▼
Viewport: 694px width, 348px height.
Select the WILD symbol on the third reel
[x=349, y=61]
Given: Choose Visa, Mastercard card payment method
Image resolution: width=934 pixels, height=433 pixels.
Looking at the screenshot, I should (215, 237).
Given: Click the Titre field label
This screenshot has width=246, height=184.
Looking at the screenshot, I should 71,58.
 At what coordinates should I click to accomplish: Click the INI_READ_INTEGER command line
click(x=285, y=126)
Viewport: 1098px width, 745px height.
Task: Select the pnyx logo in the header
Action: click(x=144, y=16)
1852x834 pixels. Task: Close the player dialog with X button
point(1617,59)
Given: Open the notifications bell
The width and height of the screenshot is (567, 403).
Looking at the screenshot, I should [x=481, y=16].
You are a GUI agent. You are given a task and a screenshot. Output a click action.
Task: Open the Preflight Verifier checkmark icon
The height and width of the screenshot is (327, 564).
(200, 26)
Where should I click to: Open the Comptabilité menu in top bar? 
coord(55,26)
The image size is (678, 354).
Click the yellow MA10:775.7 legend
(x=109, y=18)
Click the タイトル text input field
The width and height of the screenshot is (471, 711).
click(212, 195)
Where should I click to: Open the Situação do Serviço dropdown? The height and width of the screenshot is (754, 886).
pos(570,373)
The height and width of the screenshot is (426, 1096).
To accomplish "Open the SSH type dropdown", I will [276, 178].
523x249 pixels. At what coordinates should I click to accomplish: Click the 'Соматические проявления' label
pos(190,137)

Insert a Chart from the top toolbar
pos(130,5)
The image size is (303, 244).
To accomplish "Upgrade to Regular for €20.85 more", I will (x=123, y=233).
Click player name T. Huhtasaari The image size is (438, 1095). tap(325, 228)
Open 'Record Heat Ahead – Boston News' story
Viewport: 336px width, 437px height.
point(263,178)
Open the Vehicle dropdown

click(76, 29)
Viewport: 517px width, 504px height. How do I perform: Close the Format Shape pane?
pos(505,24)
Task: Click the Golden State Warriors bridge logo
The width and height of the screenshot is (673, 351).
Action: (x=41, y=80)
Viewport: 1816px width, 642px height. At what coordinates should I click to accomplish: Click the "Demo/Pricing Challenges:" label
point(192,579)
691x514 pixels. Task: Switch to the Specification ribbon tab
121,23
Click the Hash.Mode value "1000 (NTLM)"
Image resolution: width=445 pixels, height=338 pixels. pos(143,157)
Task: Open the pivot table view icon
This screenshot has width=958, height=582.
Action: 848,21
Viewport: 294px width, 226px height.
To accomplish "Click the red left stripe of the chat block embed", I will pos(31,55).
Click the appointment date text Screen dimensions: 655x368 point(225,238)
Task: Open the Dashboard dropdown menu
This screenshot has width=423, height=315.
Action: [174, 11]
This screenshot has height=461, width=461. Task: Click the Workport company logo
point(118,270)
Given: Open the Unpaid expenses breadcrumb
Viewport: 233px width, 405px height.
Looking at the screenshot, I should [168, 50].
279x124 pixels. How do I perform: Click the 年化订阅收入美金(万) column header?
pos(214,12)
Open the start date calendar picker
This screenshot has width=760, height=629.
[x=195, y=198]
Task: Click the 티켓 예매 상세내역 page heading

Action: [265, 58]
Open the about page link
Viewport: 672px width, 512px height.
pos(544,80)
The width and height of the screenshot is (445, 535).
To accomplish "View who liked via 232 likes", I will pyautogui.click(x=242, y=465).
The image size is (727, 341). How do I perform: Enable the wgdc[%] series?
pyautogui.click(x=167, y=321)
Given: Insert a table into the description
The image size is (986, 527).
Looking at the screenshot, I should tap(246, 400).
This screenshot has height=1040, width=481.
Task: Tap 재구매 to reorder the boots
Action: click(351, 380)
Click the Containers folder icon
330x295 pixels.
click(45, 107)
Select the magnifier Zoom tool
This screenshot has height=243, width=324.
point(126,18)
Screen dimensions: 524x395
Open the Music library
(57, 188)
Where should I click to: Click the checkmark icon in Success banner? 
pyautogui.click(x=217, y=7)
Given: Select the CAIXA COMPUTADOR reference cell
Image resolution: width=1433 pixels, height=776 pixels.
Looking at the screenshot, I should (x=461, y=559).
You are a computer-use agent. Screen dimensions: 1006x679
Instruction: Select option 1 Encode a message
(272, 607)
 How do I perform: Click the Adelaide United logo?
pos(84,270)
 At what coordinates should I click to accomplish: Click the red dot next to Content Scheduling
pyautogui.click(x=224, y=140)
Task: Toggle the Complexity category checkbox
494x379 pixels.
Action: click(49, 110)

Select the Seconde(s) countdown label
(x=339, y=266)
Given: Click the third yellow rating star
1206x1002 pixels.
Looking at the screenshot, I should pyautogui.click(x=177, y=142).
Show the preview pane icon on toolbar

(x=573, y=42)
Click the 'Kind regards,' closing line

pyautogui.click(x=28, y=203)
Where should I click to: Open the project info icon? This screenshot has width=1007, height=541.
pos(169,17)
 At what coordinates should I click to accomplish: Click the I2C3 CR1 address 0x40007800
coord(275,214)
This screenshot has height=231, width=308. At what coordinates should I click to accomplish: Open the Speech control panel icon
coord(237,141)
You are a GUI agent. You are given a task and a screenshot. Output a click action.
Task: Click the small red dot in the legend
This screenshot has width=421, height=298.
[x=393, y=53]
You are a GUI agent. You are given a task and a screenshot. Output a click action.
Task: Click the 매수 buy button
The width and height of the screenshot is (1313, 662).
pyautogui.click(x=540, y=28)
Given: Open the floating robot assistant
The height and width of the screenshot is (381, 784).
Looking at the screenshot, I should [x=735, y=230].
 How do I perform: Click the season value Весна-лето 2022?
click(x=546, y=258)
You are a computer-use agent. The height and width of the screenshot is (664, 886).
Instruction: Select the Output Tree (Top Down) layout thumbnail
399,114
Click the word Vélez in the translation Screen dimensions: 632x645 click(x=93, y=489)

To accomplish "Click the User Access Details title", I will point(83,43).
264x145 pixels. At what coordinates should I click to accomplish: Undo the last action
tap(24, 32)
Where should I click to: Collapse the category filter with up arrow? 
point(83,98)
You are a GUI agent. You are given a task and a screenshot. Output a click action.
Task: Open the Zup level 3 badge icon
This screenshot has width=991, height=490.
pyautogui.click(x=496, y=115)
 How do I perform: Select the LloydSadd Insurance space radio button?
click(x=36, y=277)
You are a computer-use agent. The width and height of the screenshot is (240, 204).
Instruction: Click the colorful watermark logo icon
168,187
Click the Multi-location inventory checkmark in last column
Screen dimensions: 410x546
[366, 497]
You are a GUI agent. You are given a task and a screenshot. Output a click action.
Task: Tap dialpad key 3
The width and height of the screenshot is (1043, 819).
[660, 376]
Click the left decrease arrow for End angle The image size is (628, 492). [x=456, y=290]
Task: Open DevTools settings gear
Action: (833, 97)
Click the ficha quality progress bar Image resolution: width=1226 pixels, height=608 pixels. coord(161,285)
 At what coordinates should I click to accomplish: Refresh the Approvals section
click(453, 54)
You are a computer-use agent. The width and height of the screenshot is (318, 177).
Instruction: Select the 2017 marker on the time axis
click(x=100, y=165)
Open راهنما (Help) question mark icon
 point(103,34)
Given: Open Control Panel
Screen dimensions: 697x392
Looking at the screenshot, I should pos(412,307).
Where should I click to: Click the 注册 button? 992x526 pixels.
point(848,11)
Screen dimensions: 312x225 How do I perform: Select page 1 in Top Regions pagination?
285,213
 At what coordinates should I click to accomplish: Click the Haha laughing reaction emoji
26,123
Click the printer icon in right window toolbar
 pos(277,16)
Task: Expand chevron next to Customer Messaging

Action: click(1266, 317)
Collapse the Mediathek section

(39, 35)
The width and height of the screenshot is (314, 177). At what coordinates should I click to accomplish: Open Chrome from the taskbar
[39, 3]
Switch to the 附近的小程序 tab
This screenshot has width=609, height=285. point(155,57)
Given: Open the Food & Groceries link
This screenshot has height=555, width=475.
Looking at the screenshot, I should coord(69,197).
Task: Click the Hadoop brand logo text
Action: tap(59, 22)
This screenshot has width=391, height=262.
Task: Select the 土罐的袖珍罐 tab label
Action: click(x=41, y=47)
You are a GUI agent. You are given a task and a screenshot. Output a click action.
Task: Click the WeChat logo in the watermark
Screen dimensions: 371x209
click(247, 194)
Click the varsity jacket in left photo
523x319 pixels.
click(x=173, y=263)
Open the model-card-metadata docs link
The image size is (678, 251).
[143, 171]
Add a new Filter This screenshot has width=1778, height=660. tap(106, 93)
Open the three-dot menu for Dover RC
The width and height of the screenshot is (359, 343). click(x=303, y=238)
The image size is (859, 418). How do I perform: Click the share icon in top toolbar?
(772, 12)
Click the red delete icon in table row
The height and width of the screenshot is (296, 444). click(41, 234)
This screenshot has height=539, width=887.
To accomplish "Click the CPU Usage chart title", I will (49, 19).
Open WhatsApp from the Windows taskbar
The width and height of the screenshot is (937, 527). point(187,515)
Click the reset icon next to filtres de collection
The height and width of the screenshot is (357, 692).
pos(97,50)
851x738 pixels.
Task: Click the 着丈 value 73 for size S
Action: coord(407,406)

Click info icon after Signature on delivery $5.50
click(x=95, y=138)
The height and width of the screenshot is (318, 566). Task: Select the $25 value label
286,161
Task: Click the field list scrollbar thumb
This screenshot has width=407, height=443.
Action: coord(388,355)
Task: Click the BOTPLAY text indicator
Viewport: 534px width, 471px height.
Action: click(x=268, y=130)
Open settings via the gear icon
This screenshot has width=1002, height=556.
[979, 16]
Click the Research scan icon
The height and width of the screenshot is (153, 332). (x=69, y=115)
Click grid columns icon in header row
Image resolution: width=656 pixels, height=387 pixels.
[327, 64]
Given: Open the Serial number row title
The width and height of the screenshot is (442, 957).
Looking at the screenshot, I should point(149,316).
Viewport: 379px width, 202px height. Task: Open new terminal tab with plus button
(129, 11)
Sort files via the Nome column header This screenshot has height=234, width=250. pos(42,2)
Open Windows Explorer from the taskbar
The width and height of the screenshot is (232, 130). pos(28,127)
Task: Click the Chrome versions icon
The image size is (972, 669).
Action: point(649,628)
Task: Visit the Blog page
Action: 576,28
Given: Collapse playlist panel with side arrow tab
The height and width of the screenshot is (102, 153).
▲
▶ **WORK INSTRUCTIONS**
Everything from the line that contains "Click the reset" through the end of the records must be duplicated exactly, and nothing outside that range.

▶ **SOLUTION TO THE EXERCISE**
Click the reset icon next to filtres de collection
The height and width of the screenshot is (357, 692).
pos(97,50)
851x738 pixels.
Task: Click the 着丈 value 73 for size S
Action: coord(407,406)

Click info icon after Signature on delivery $5.50
click(x=95, y=138)
The height and width of the screenshot is (318, 566). Task: Select the $25 value label
286,161
Task: Click the field list scrollbar thumb
This screenshot has width=407, height=443.
Action: coord(388,355)
Task: Click the BOTPLAY text indicator
Viewport: 534px width, 471px height.
Action: click(x=268, y=130)
Open settings via the gear icon
This screenshot has width=1002, height=556.
[979, 16]
Click the Research scan icon
The height and width of the screenshot is (153, 332). (x=69, y=115)
Click grid columns icon in header row
Image resolution: width=656 pixels, height=387 pixels.
[327, 64]
Given: Open the Serial number row title
The width and height of the screenshot is (442, 957).
Looking at the screenshot, I should point(149,316).
Viewport: 379px width, 202px height. Task: Open new terminal tab with plus button
(129, 11)
Sort files via the Nome column header This screenshot has height=234, width=250. pos(42,2)
Open Windows Explorer from the taskbar
The width and height of the screenshot is (232, 130). pos(28,127)
Task: Click the Chrome versions icon
The image size is (972, 669).
Action: point(649,628)
Task: Visit the Blog page
Action: 576,28
Given: Collapse playlist panel with side arrow tab
The height and width of the screenshot is (102, 153).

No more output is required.